Yeah, it’s a big fat lie. I don’t know who the marketing genius was behind this brilliant campaign, but they earned their paycheck plus a big, fat bonus.

Don’t get me wrong, pie is delicious. Made by the right hands, it is an awesome hug from a freshly baked grandma. But those hands are few and far between. Because pie is a full-on culinary minefield, where each step can take hope and twist it into shame. Every procedure has the potential to become misshapen disappointment.

And that’s just the crust.
Crust is the high school crush of pie—there are just so many ways to go wrong. You can overwork the dough and get rubber. If you don’t let it rest and chill, it’ll shrink and slide down the pie dish. You might overcook the edges and undercook the bottom. Who amongst us has had a delicious filling and raw bottom? I know I have.
Then there are the innards.

Too wet, too dry, too sweet, not sweet enough. Meringue that is both too wet and too dry. Too much filling, too little. Weird texture, weird flavor. Fruit that tastes like it was canned during World War II, and may or may not contain botulism.
Like I said Gentle Reader, it’s a minefield out there. So, we’ll try to break it down, and demystify and de-scarify it a touch.
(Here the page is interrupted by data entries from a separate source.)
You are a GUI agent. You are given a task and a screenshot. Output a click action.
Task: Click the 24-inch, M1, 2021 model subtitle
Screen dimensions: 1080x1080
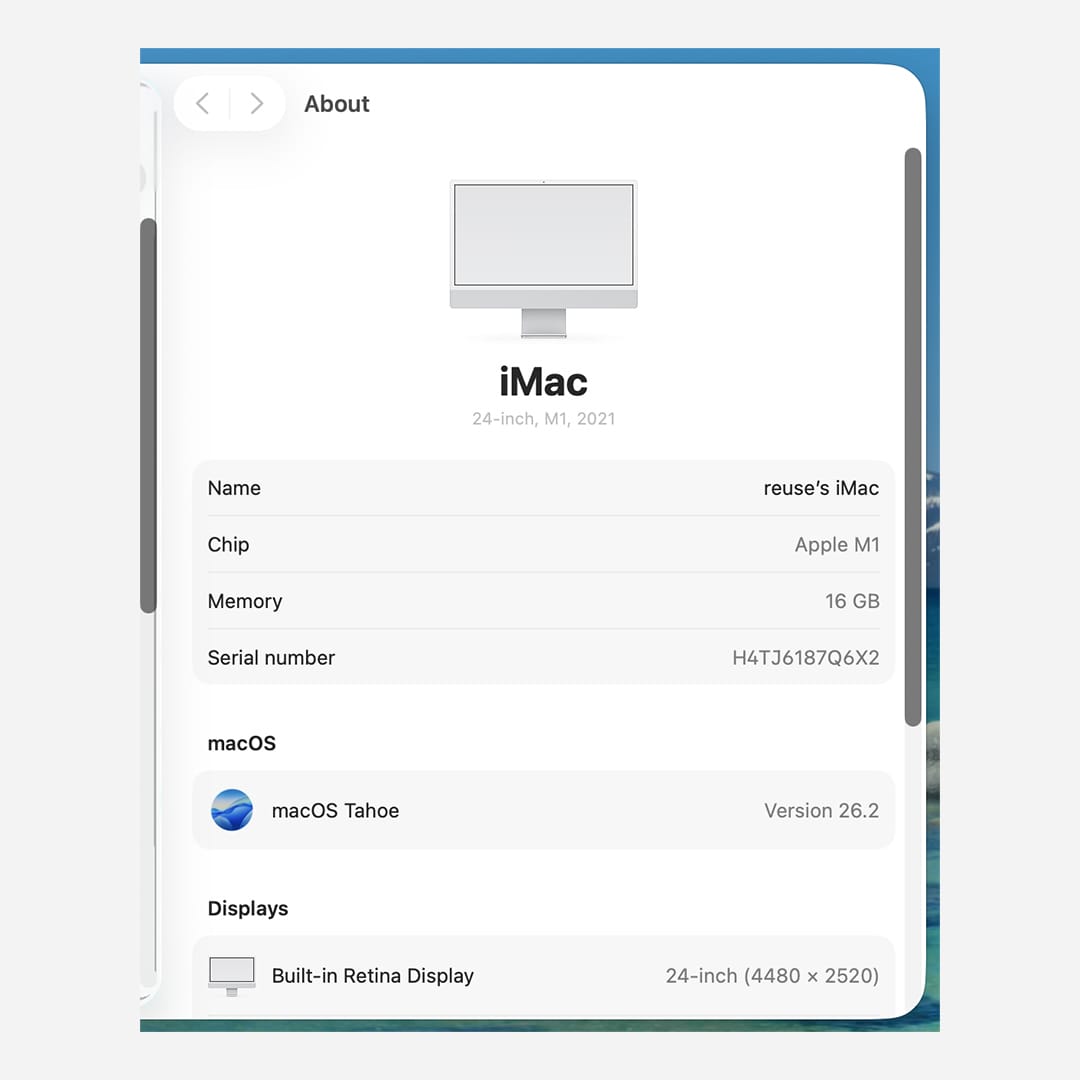click(x=543, y=419)
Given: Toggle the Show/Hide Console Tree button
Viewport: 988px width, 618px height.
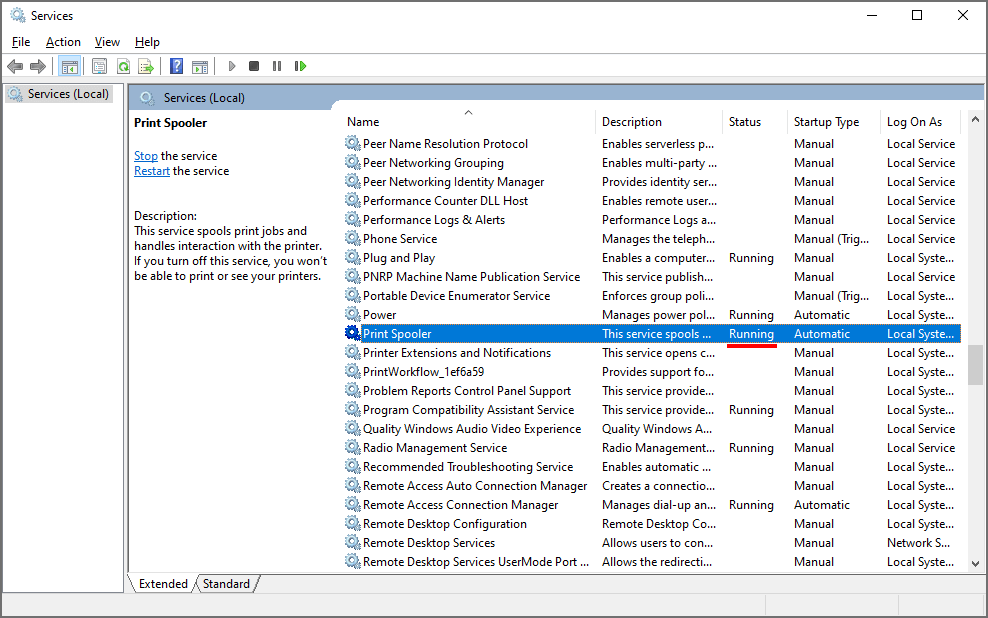Looking at the screenshot, I should pyautogui.click(x=69, y=66).
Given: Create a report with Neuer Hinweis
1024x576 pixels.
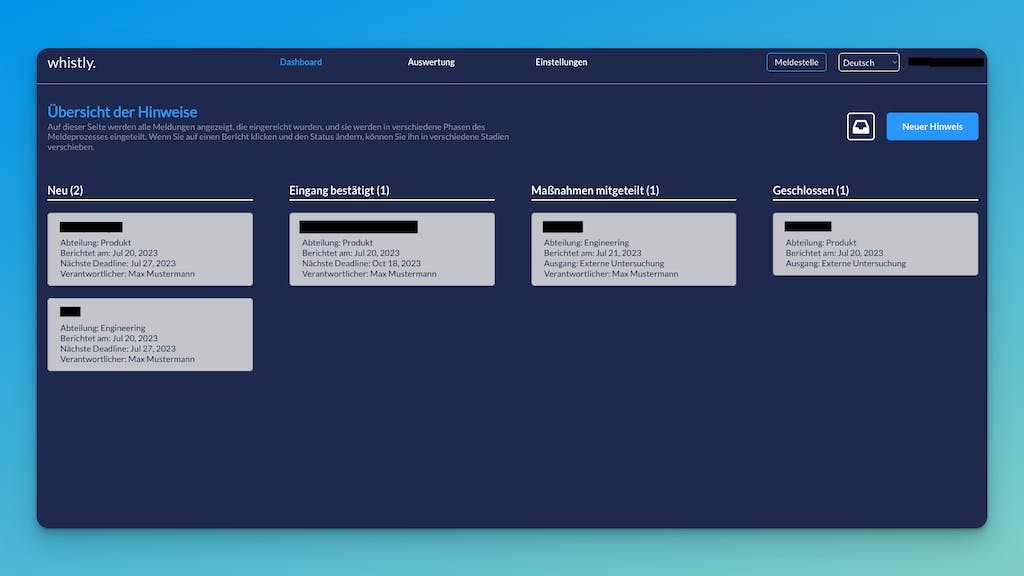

Pie crust or any baked good containing wheat, barley, rye, triticale, and oats have gluten. Think of gluten as spandex. This is what gives bread the ability to rise so much and become airy and chewy.
But in just about every other application, you don’t want to promote gluten. It will make the product dense and rubbery. And this includes pie crust.

There are two remedies. The first is to cut the water in the pastry with alcohol. Water will cause gluten to develop. Hooch will not. Many folks use vodka because it has no flavor. But why waste an opportunity to add flavor?
The second way to avoid gluten development is vital. Add liquor or not, but if you overwork the dough, it’s over.

Work the dough just, and I mean just, until it starts coming together. You actually want to see pea-size lumps of butter in the finished dough, if it’s a homogeneous mass, it’s over.

Here is the recipe for a cornmeal piecrust The Kid invented in culinary school. Next week, I promise I’ll be much less long-winded (as if) and give you the recipes for two different ways to fill it.
Thanks for your time.
Contact debbie at d@bullcity.mom.
The Kid’s 1-2-3 Cornmeal Pastry Crust

2 cups all-purpose flour
¾ cornmeal
1 tsp salt
2 teaspoons sugar
8 ounces (2 sticks) salted butter, frozen then grated on the large holes, place on parchment, and put back in freezer for 30 minutes
¼ cup ice-cold liquor like rum or whiskey
½ cup ice cold water (approximately)
Put the first four ingredients into bowl of food processor. Pulse three times to mix. Add butter and pulse twice until butter’s just mixed in.
Add alcohol and a tablespoon of water. Pulse twice, and if it hasn’t come together add a bit more water, pulse once, and check again. When it barely holds together, turn out onto plastic wrap. Using the wrap, bring all the loose pieces into the whole, divide if making a two-crust into separate rounds and refrigerate for at least an hour.
Or refrigerate for up to five days, or freeze up to 2 months.